I originally planned to blog my thoughts about this oral debate while I was watching it. Then after I had a rather nasty exchange on Twitter with the atheist debater, I said I wasn’t going to write about him anytime soon. Then I thought about it some more. I realized the only reason I was going to engage in self-censorship was to avoid all of the drama associated with criticizing anything to do with this individual’s arguments, blog posts, books, or debates. “That’s a really bad reason to say silent,” I thought to myself.
About 20 years ago, the atheist community had another self-proclaimed atheist debater who delivered consistently incompetent performances in all or virtually all of his debates: Gordon Stein. At that time, it was something of a ‘trade secret’ among people in the atheist movement that Stein was just awful as a debater. It was a secret, not public knowledge, because no one had the courage to stand up to him and publicly point out the obvious. I’m not sure why that was the case, but I think it may have had something to do with his very senior role at the Council for Secular Humanism, now known as the Center for Inquiry.
The most famous of his very public failures was his ill-fated debate with Christian presuppositionalist philosopher Greg Bahnsen. Bahnsen exposed Stein’s incompetence in philosophy so decisively that recordings of this debate have been extremely popular in Christian circles (or at least presuppositionalist circles). For the record, I have no objection whatsoever to the facts that (a) Bahnsen debated Stein; (b) recordings of the debate were (and are) being sold;  and (c) Christians proclaim Bahnsen as the winner. But once we reflect on the fact that Stein was philosophically incompetent, it becomes clear that Bahnsen’s debate victory is of very little–if any–philosophical significance.
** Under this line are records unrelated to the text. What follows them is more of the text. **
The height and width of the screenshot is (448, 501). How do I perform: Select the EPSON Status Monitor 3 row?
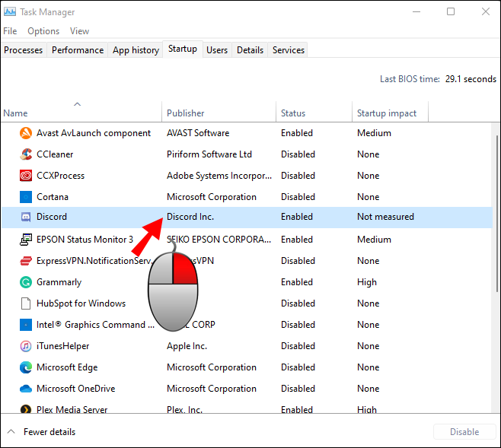[x=85, y=240]
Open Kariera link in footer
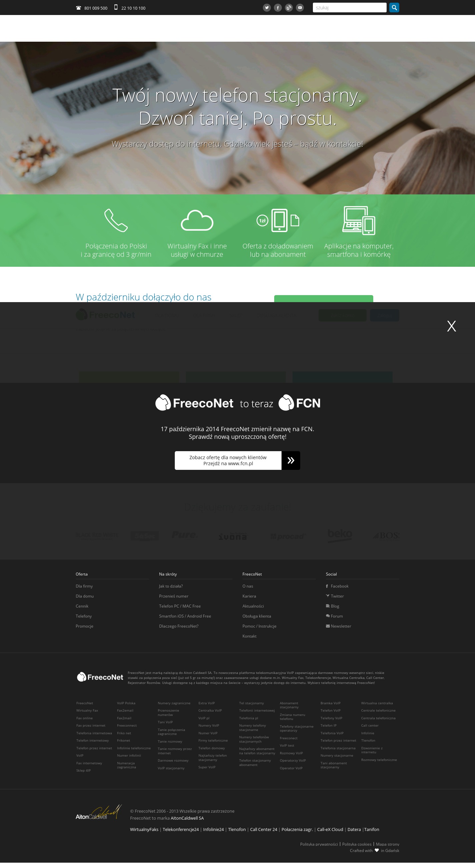Image resolution: width=475 pixels, height=868 pixels. [249, 596]
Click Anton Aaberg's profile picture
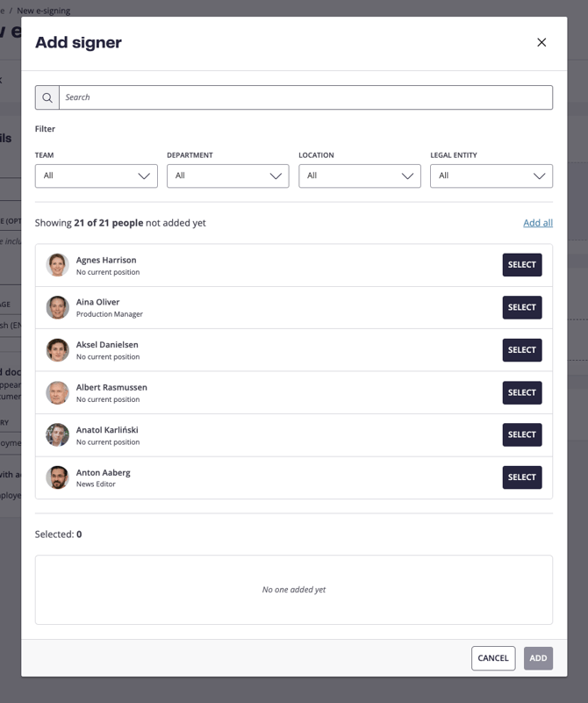Image resolution: width=588 pixels, height=703 pixels. pos(58,477)
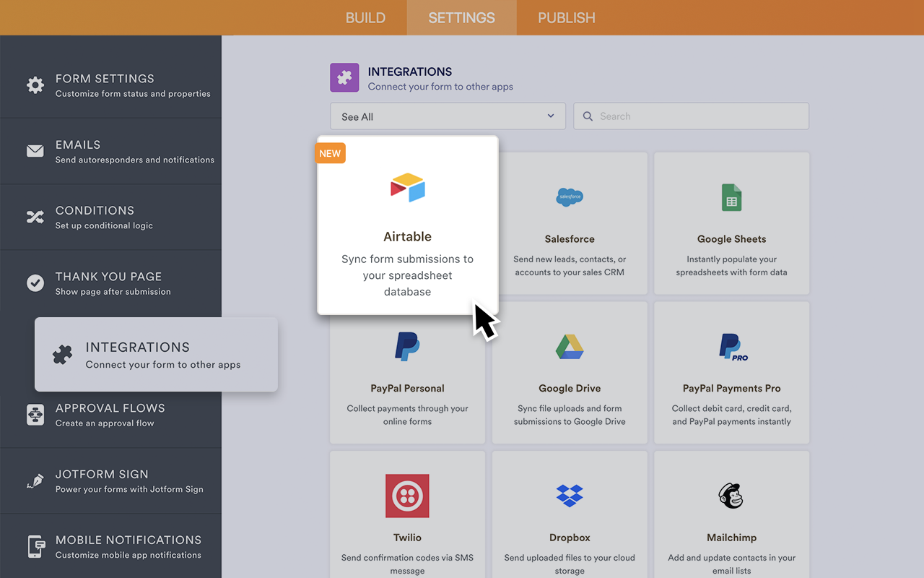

Fast forward to today. Unlike Stein, the debater I am referring to IS philosophically competent. In fact, he has multiple graduate degrees relevant to the topics he debates. Furthermore, he is the author or editor of numerous books on atheism, Christianity, and science. His problem is not a lack of training or knowledge. Rather, his problem is a complete lack of skill at oral debate. This should become obvious, I think, after watching just his opening statement. His opening statement was so bizarre and ineffective–so bad–I couldn’t even finish watching it.
After the atheist debater reads this blog post, I won’t be surprised at all if he throws a temper tantrum and attempts to defame me on his blog or social media. I predict he will think I wrote this blog post because “I don’t like him” or “I’ve never said anything good about him.” If he does think that, he’s wrong. So why am I writing this? Simple. In case anyone watches the video of this debate and says, “Wow, if THAT is the best the atheists have to offer, then their debaters suck!” at least one atheist will have gone on record publicly as stating that this debate performance is one of the worst atheist debate performances; his performance is NOT representative of the best atheists have to offer.
I predict that any other objective person who watches this debate will agree with that assessment.